───── Article ─────
The shad abattoir: the final leg home, May 5th

Posted by on 06 Jun 2010 | Tagged as: American shad, Atlantic salmon, blueback herring, Connecticut River, Connecticut River Atlantic Salmon Commission, CRASC, Deerfield River, Farmington River, federal trust fish, Rainbow Dam Fishway, salmon, salmon hatchery

The shad abattoir: the final leg home, May 5th: Rainbow Dam “fish ladder” on the Farmington, to Holyoke Dam, and on to the confluence of the Deerfield and the Connecticut at Greenfield, MA

© 2010 by Karl Meyer

May 5, 2010.  The shad abattoir and home: including a visit to the deadly Rainbow Fishway on the Farmington River in East Granby, CT

I am out the door of the Iron Horse in by 6:15 the next morning.  In truth, any lurking axe murderers did not seek me out.  I had a decent shower, the TV came on, and I was able to air out the room without turning on the hotel AC—something I pointedly abhor.

There is a small gas station/convenience store a block away.  I mix myself a coffee there.  Along with water, this will be my only fuel for the next five hours.  Then, I head off a little north and east, toward the little village of Tariffville and what I’m hoping will morph into a safe route to Rainbow Dam at the back of Bradley Airport.  It’s already warm, and the day will quickly work towards hot.
───── Records ─────
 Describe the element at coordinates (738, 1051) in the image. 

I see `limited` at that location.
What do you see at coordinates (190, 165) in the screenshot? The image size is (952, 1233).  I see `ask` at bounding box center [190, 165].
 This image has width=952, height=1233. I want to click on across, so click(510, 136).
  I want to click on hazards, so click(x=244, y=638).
─────
» Goal 1
Reproduce the shad article word for word from "Posted by on" to "I pointedly abhor.".
» Goal 2
Transcribe every line of the records exactly as it appears.

» Solution 1
Posted by on 06 Jun 2010 | Tagged as: American shad, Atlantic salmon, blueback herring, Connecticut River, Connecticut River Atlantic Salmon Commission, CRASC, Deerfield River, Farmington River, federal trust fish, Rainbow Dam Fishway, salmon, salmon hatchery

The shad abattoir: the final leg home, May 5th: Rainbow Dam “fish ladder” on the Farmington, to Holyoke Dam, and on to the confluence of the Deerfield and the Connecticut at Greenfield, MA

© 2010 by Karl Meyer

May 5, 2010.  The shad abattoir and home: including a visit to the deadly Rainbow Fishway on the Farmington River in East Granby, CT

I am out the door of the Iron Horse in by 6:15 the next morning.  In truth, any lurking axe murderers did not seek me out.  I had a decent shower, the TV came on, and I was able to air out the room without turning on the hotel AC—something I pointedly abhor.

» Solution 2
 Describe the element at coordinates (738, 1051) in the image. 

I see `limited` at that location.
What do you see at coordinates (190, 165) in the screenshot? The image size is (952, 1233).  I see `ask` at bounding box center [190, 165].
 This image has width=952, height=1233. I want to click on across, so click(510, 136).
  I want to click on hazards, so click(x=244, y=638).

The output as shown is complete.